Pope wasn’t sure how he felt about that. The thought of standing around a crowded yard full of couples and laughing people sounded as appealing as a bullet wound this morning.
He entered the lodge, enveloped by the warmth and familiar scent of coffee and cedar. The place had changed for him since he arrived at the Black Heart. It felt less like somewhere he was passing through and more like a place he stayed long enough to heal.
He passed what the vets all called “the wall,” a bulletin board filled with photos of the men who’d graduated from the program. It showed them all what they were working toward: a new chance. A new view on life.
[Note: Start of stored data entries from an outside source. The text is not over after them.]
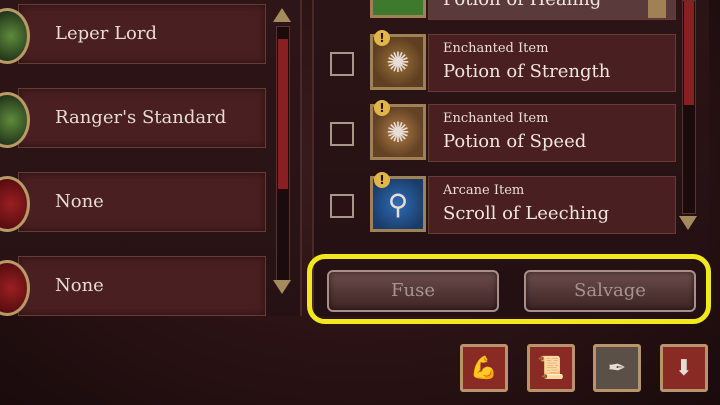  What do you see at coordinates (522, 5) in the screenshot?
I see `item-name: Potion of Healing` at bounding box center [522, 5].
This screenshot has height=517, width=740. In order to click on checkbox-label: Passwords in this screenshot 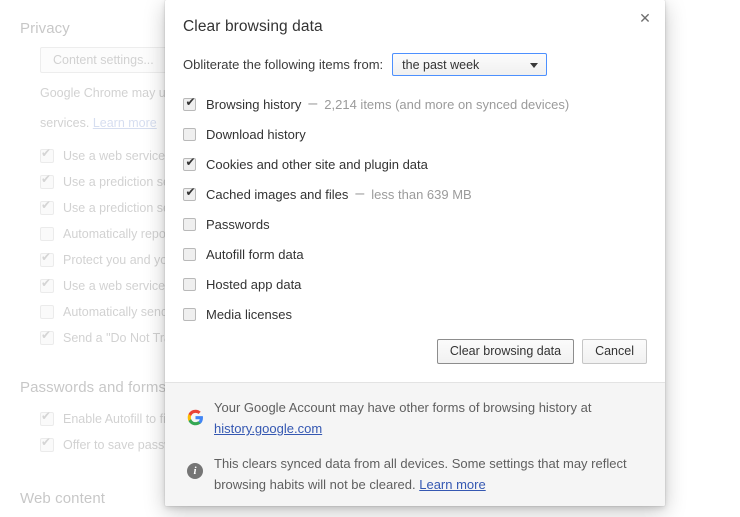, I will do `click(238, 224)`.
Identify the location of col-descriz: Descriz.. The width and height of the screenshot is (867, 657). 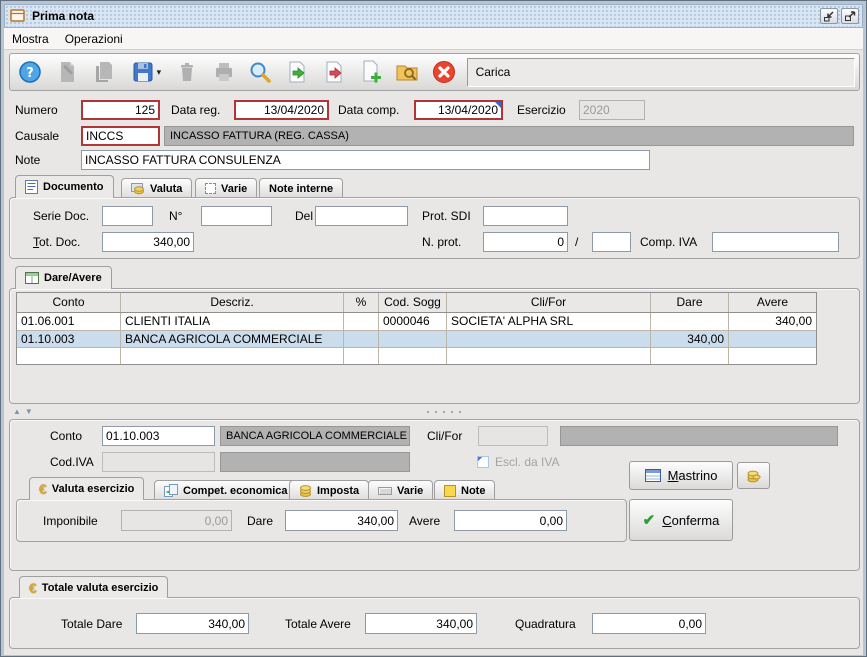
(232, 302).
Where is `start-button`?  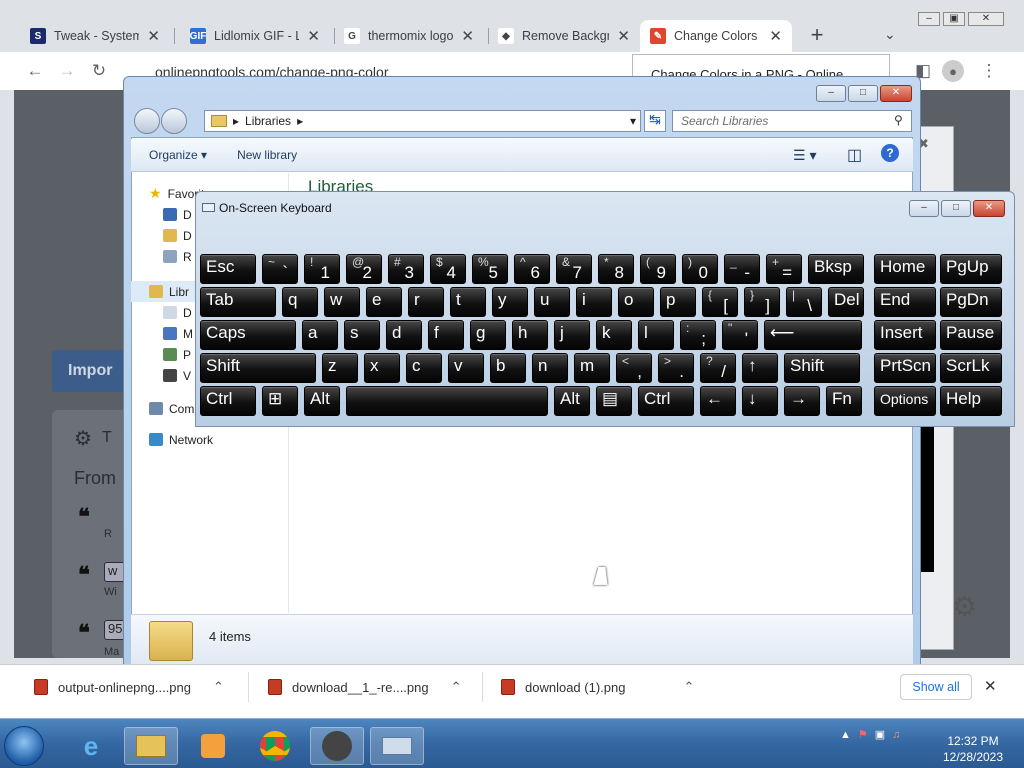
start-button is located at coordinates (24, 746).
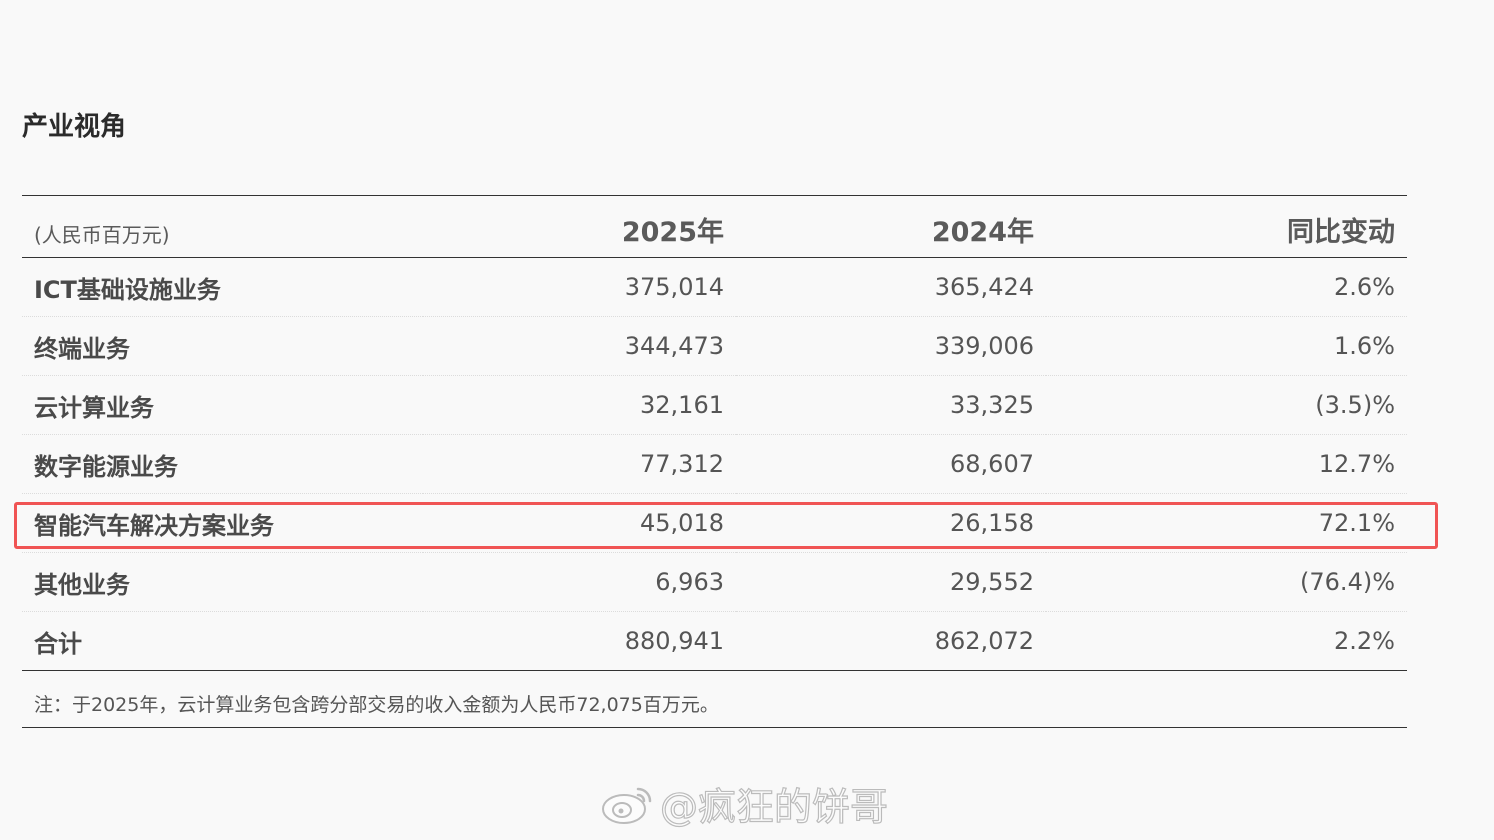  I want to click on column-header-yoy: 同比变动, so click(1341, 232).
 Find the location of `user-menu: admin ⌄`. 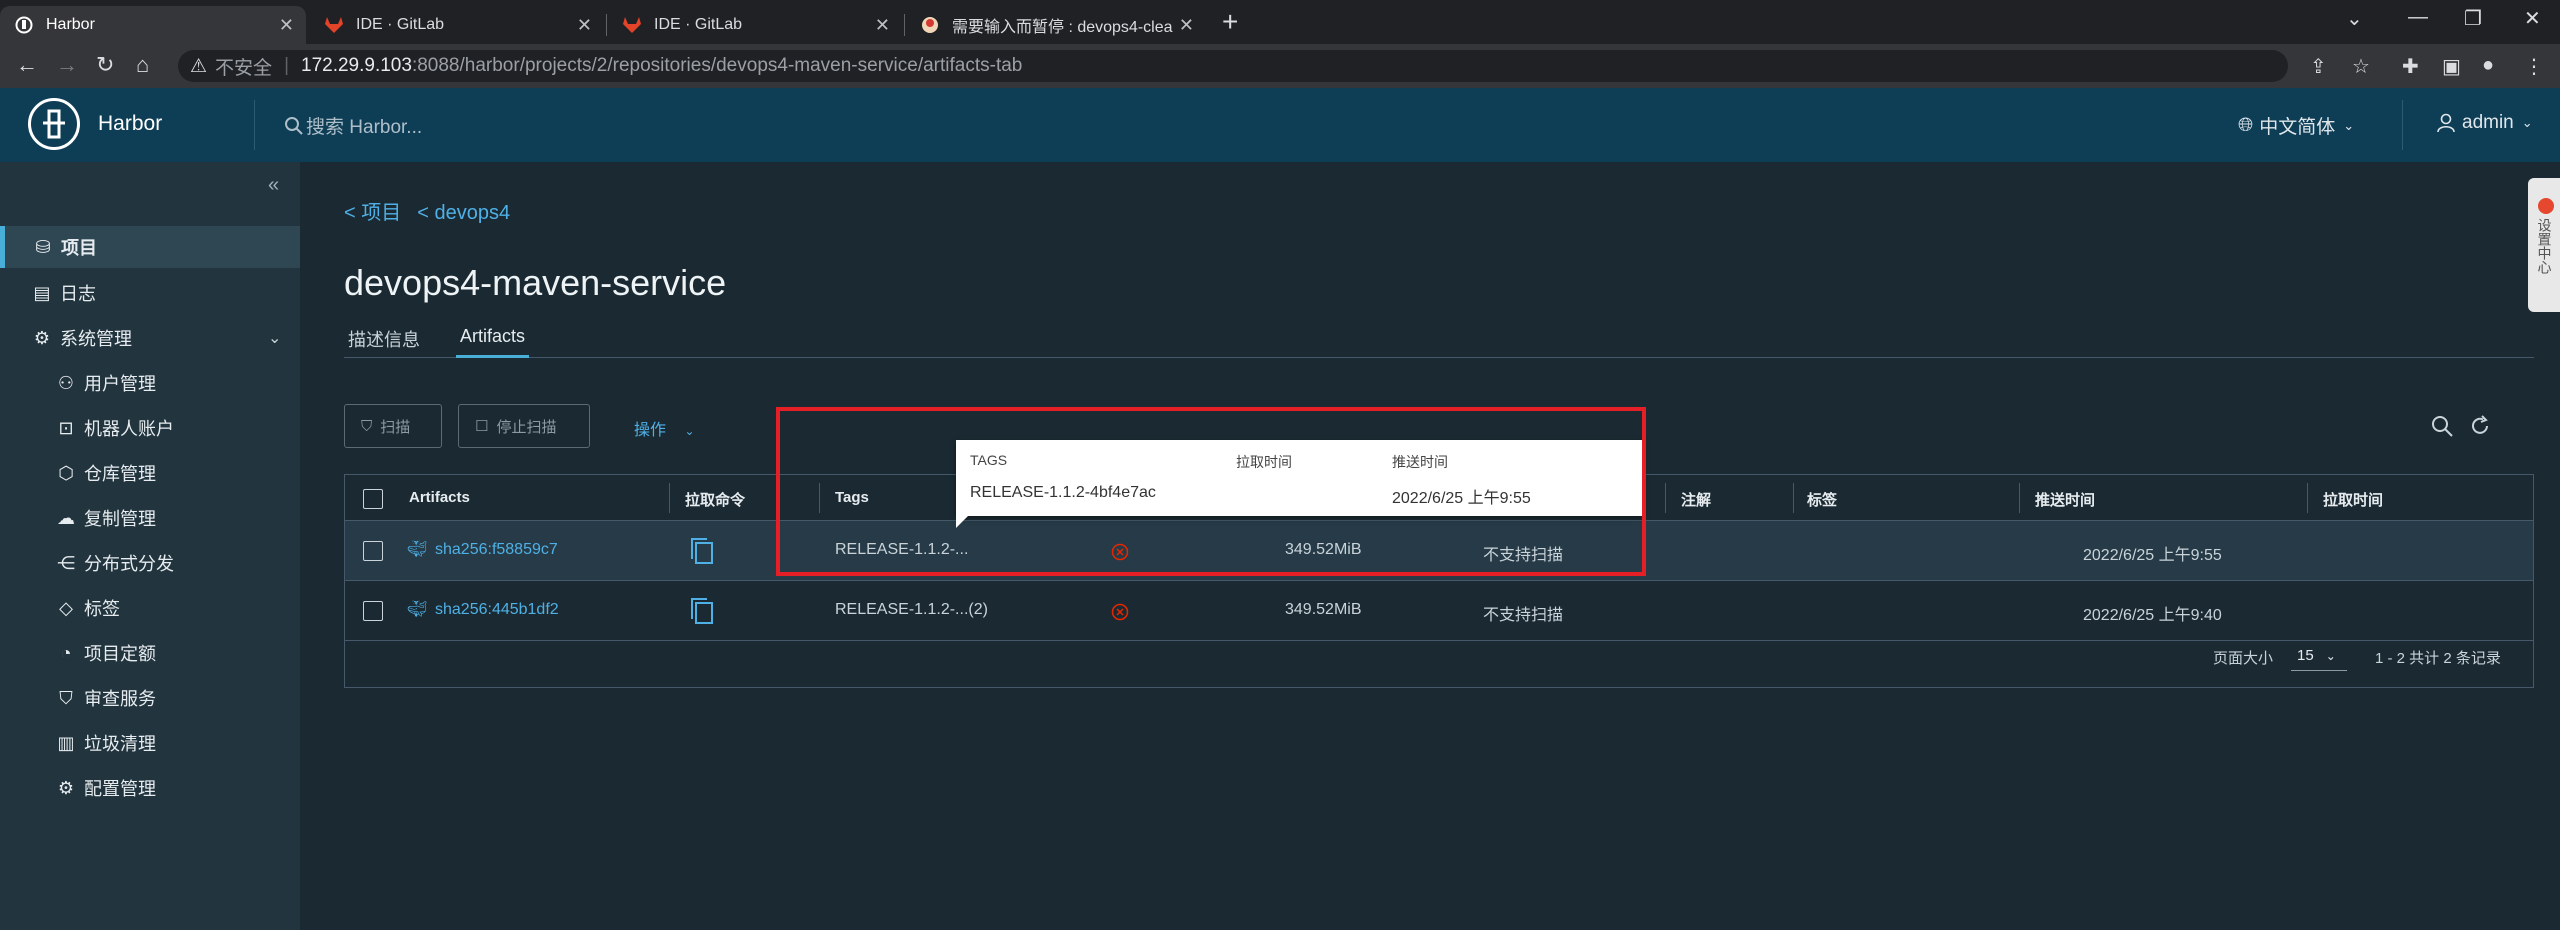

Turning his face away from it, he continued on to another kind of therapy session. Rhae’s office door was cracked open, as always, and he knocked once before stepping inside.
She looked up from her desk with a smile, a little brighter eyed than the last few weeks since her second child was born. A small bassinet stood in the corner, and the baby inside it was asleep beneath a yellow blanket, one tiny fist curled near her face.
He crossed the room before he thought too hard about it and looked down. The little girl issued a sleepy coo but didn’t wake.
“Baby girl’s got Navy’s nose,” he remarked, referring to her big sister.
Rhae laughed softly from behind him. “She does.”
He gazed at the baby another second. “What’d you name her again?”
“Maren.”
He nodded once. “Navy and Maren. Fits for the daughters of a Navy SEAL.”
He finally moved toward the chair across from Rhae’s desk and sat down, dragging a hand across the back of his neck as exhaustion settled over him again.
“How are you doing this morning?” Rhae always had her little notebook at the ready, and the pen stood poised over the page, prepared to take notes on their session.
He exhaled. “Didn’t sleep.”
That was putting it lightly when the last words Summer spoke to him never stopped replaying in his mind.
You have nothing to give either.
The words stayed with him. He could try to outrun them all day, but they were right there waiting for him the second he got a quiet moment.
It was the worst in the hours before dawn. Every time he closed his eyes, he saw her sitting in bed, wrapped in that blanket looking like she hated hurting him even as she did it.
The worst thing was she believed he was too damaged for a future.
Maybe she wasn’t wrong.
Over the past year of their fling—stolen nights when her young son was spending the night elsewhere—she’d threatened to break things off. They’d taken a few breaks but always circled back. Another late night. Another escort home. Another excuse.
This time felt different. It sounded like she meant it, and that alone kept him from poker nights in the back of the Stockyard.
He stared toward the window behind Rhae’s desk, jaw tight. Maybe once therapy was done, and he got his head on straight enough to leave the program for good, Summer would see things differently.
“You look tired.” Rhae’s gentle observation brought him back to the moment.
“Feel tired.”
“You out too late playing poker?”
He shifted his gaze back to her. No accusation echoed in her tone, and somehow that made him feel worse.
She rested her hand on top of the open notebook. “We’ve never talked about poker, have we, Pope?”
He pulled in a breath through his nostrils, deep enough to make his chest burn. “It’s just a way to pass the time.”
She offered a soft smile. “I’m bringing it up now because when people are dealing with something painful, they often distract themselves with things like games or drinking. Anything that helps numb out instead of facing their emotions.”